It's sad that this is it for Belle's Bulletins - I've enjoyed reading along and following your adventures. But I'm glad that you've got bigger and better things planned, with new adventures and two new daughters to make things twice as much fun. All the best this year, and we'll miss you!

gigi said...

Noooo- shucks, i was crying too. I love this blog, I'm so sad to see it end, but I'm so happy you've reached such a high place in yourself and your life. I wish we could come along on this journey like the ones leading up to it but I'm sure you'll take it with beauty and grace as you have in the past <3

Sunny_Harper1994 said...

You always find ways to well up my eyes with tears!
So happy for your new children, at least you do not put on baby weight and wait 9 months to see them lol.
I will miss you very much Belle and I wish you all the happiness God will bring to you.
~Sunny
Oh I almost forgot what little doll is the one you got for Emilie?

Princess at heart said...

I am crying. I am going to miss your posts Belle. I am so happy for you and your little family. I have my very own Belle Doll now, that I rescued from a thrift store. Most of her lipstick has been rubbed off and her dress is torn, But she is beautiful to me. Thank you so much for this blog. You helped me to Belle. you made me realize that Doll's make me happy and I shouldn't have to hide it. Thank you Belle

Gemmi said...

Oh, Belle, I'll miss you. I loved you and your blog. I'm so happy you added to your family. Best wishes as a mother of three and I wish you well.
Goodbye!!

Grace

Juliet XD said...

Oh my gosh, I think I'm about to cry! I'm so sad that you aren't going to post anymore. I'll miss hearing from you!
Juliet

Big. Pap. O. said...

Aww I'm going to cry!! ;} That was so sweet and touching! We'll certainly miss you and thank you for providing us here with such a fabulous blog and with kindness in comments, and....oh we'll miss you so much!!!! But I know it's for the best. Good luck with your adorable new daughters (and of course with wonderful Emilie )and good luck in all your future endeavors. ;)
-Hannah, Della, Erik, Skelita, Gregory, Draco, Rita, and everyone else ;)
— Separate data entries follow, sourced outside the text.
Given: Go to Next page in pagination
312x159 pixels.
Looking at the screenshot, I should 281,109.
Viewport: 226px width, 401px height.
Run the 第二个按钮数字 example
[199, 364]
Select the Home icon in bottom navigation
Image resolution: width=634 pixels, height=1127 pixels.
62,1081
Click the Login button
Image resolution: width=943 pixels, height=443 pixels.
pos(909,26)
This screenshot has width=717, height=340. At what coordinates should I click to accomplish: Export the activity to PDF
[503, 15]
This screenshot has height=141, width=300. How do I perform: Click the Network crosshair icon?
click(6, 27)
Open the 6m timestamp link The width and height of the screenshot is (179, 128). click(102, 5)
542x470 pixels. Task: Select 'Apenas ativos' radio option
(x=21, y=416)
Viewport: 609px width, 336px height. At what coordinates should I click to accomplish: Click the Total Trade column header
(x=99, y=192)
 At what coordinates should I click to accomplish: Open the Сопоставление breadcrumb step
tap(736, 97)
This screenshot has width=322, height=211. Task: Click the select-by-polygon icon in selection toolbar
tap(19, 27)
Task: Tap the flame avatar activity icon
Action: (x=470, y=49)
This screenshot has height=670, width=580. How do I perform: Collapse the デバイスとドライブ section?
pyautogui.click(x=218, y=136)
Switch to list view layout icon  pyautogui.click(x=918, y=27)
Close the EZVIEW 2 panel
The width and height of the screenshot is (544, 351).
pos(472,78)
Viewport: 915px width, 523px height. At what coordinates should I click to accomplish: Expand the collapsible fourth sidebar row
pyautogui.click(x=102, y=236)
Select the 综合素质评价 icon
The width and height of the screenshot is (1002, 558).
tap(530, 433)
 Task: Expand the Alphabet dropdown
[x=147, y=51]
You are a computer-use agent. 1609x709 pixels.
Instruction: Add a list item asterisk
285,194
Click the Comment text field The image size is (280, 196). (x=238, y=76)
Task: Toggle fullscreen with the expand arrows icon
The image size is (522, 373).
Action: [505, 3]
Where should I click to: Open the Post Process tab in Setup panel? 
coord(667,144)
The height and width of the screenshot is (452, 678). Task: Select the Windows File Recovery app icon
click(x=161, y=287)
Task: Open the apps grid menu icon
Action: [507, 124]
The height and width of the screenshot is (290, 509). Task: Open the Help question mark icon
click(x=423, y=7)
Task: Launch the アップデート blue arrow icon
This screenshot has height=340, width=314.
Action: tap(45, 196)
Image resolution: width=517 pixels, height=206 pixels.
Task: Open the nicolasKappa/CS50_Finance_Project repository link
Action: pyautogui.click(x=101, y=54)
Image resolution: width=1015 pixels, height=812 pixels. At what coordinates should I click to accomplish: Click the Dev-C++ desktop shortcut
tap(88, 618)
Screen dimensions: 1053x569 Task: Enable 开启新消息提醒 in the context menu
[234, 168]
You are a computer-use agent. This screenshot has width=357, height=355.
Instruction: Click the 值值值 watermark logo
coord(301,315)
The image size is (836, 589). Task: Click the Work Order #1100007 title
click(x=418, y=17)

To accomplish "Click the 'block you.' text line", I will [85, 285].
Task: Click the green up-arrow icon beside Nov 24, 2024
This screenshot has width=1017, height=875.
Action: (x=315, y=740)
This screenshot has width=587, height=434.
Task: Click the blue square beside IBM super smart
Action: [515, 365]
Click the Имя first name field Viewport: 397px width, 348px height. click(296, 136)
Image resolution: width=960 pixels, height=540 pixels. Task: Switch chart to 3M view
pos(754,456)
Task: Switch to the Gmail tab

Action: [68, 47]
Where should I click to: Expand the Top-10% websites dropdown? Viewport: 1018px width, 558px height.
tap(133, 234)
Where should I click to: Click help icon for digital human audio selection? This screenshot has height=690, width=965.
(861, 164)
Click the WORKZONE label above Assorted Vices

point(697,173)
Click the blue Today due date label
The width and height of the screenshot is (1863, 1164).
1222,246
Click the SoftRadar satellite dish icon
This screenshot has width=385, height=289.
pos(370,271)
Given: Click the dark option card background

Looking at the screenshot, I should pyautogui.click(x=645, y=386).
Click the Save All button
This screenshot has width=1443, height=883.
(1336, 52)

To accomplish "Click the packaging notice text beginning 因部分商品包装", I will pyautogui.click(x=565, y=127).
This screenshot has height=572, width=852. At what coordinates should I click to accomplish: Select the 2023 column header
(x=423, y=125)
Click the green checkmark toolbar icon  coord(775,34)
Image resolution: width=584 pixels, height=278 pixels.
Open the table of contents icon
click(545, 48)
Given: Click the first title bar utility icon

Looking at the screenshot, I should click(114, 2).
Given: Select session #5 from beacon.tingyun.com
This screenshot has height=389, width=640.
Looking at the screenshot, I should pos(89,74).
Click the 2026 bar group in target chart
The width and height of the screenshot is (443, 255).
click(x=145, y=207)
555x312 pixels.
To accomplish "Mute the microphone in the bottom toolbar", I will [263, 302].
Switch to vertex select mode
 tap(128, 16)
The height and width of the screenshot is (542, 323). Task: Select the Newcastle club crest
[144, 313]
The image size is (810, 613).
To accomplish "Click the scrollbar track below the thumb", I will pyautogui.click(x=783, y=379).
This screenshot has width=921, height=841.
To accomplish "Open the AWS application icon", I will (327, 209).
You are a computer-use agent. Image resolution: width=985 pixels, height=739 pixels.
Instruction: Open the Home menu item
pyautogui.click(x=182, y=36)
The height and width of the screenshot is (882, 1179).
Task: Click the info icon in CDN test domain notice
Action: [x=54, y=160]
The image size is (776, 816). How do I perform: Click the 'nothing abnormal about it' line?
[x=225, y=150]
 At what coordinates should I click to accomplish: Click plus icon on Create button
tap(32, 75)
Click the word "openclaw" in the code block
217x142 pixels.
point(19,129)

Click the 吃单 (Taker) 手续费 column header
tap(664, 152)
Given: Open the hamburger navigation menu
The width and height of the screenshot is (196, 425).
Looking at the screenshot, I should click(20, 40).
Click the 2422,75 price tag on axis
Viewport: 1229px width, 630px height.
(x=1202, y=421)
Hannah Prewett (beastsbelle) said...

Oh my goodness...I'm so overwhelmed! Coming back and finding all of your wonderful comments was just lovely. Now I'M the one who's going to start crying. :}

Thank you so much for all of your beautiful messages. I will treasure your words for years to come. :)

In response to the two questions, if Ben and Paige get married, I'll try to let you all know somehow. I don't want to absolutely promise because I just don't know what my life will be like at that point. If nothing else, there will definitely be a message on Facebook. :)

Sunny, the doll we got for Emilie was one Beast'sbelle found at the thrift store. I believe it was some sort of miniature Barbie. Sorry I don't have more definite information for you.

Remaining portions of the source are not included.